Les journalistes postés devant l’entrée de l’hôpital ne sont pas vraiment dupes. Ni les occupants des multiples voitures passant devant l’entrée de l’hôpital et dont les conducteurs s’empressent de klaxonner bruyamment pour se faire entendre de M. Abou Rizk. Tous devinent que si les proches du détenu dont le cas défraie la chronique préfèrent rester discrets, c’est bien parce que les autorités sont déterminées «à réagir violemment» contre M. Abou Rizk. Surtout après l’ovation de deux minutes qui lui avait été réservée, samedi, à son arrivée devant le bureau du juge d’instruction Saïd Mirza. Ses nombreux partisans, tous des responsables syndicaux membres de la CGTL qu’il préside ainsi que des députés de l’opposition tels que Zaher el-Khatib et Ammar Moussawi, des représentants du parti Kataëb, du courant aouniste, du Hezbollah et de bien d’autres formations ont applaudi frénétiquement dès qu’il est apparu, scandant «Abou Rizk, liberté». Quelques-uns de ses compagnons se sont précipités, défiant les FSI, pour lui donner l’accolade et lui, souriant et fier à son habitude, s’est tourné vers ses partisans, et a crié d’une voix claire: «Je ne cèderai pas». Ce qui lui a valu une nouvelle ovation encore plus enthousiaste et les agents de la sécurité, totalement débordés, ne savaient plus comment contenir la foule.
C’est sans doute cet important appui populaire qui a valu à M. Abou Rizk un mandat d’arrêt, alors qu’auparavant la rumeur laissait entendre qu’il pourrait être libéré sous caution à l’issue de son interrogatoire par le juge d’instruction. D’autant que, selon des sources judiciaires, l’interrogatoire s’était plutôt bien passé, le juge Mirza n’ayant pas insisté pour pousser Abou Rizk à renoncer à son titre de chef de la centrale syndicale. Il s’est contenté de s’informer sur les détails du règlement interne de la centrale syndicale et du rôle du ministère du Travail dans les élections du bureau exécutif de la CGTL.

Choc terrible

Son interrogatoire achevé vers 12h, le juge Mirza s’est rendu chez le procureur Addoum pour une dernière mise au point et sa décision n’a été divulguée qu’une heure plus tard, lorsqu’il l’a communiquée à Me Naji Boustany. Pour les partisans de M. Abou Rizk, disséminés entre les étages réservés au parquet et au juge d’instruction et l’immense salle des pas perdus, le choc est terrible.

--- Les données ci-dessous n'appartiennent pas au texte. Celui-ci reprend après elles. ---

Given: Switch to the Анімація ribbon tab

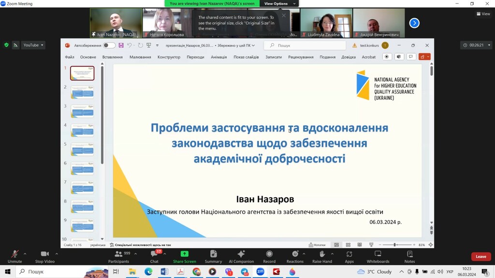Looking at the screenshot, I should [x=218, y=57].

Certains ne parviennent pas à retenir leurs larmes et c’est un spectacle poignant que celui de ces hommes rudes, qui triment dur pour gagner leur vie et celle de leurs familles, pleurant comme des enfants parce que l’homme qui est devenu le symbole de leur lutte est emprisonné comme un vulgaire criminel...
Le premier choc surmonté, les partisans de M. Abou Rizk tentent de mettre au point une action de solidarité efficace. Ils sont parfaitement conscients que l’heure est très grave. Et dans ces circonstances, la proposition orpheline du chef de la centrale syndicale reconnue par l’Etat, M. Ghanim Zoghbi, de retirer sa plainte contre Abou Rizk leur paraît dérisoire. En effet, non seulement elle est inapplicable, mais de plus elle est inutile. Car, même si Zoghbi retire sa plainte, l’action publique se poursuivra. Sans compter le fait que le parquet s’apprête à lancer contre Abou Rizk de nouvelles accusations...

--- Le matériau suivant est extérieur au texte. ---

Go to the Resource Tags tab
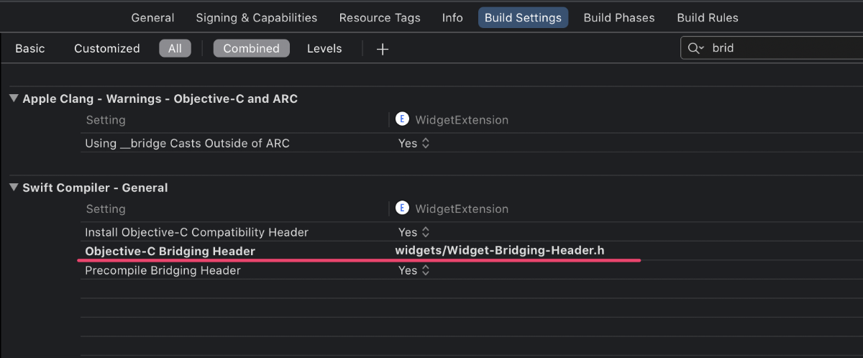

Les milieux syndicaux proches de Abou Rizk rappellent que le candidat Ghanim Zoghbi avait promis au patriarche Sfeir de présenter sa démission s’il ne parvenait pas à réunifier la centrale syndicale. Et le patriarche maronite lui aurait alors conseillé d’agir selon sa conscience... Or, aujourd’hui, la centrale est plus divisée que jamais et l’un de ses symboles est en prison. Cela devrait être suffisant pour pousser Zoghbi à démissionner, estiment ces milieux qui ajoutent: «Mais il n’est pas libre de ses décisions. Il est totalement isolé au sein de la centrale qu’il préside et s’il s’en va, il sera rapidement remplacé puisque les hommes que l’Etat a placés au bureau exécutif ne partiront pas avec lui...» Selon ces milieux il n’y aurait donc aucune issue possible de ce côté. pour eux, il n’y a qu’une seule voie: la lutte encore et toujours, pour sauver la centrale syndicale — ou une partie d’elle — de la mainmise de l’Etat. C’est dans ce contexte qu’ils placent les poursuites engagées contre Abou Rizk et ils pensent que le seul moyen de pousser l’Etat à renoncer à ce qu’ils qualifient de vengeance, c’est de multiplier les pressions populaires et internationales. Déjà, les congrès internationaux de Copenhague et de Genève auxquels devaient participer M. Abou Rizk ont placé son arrestation en tête de leur ordre du jour.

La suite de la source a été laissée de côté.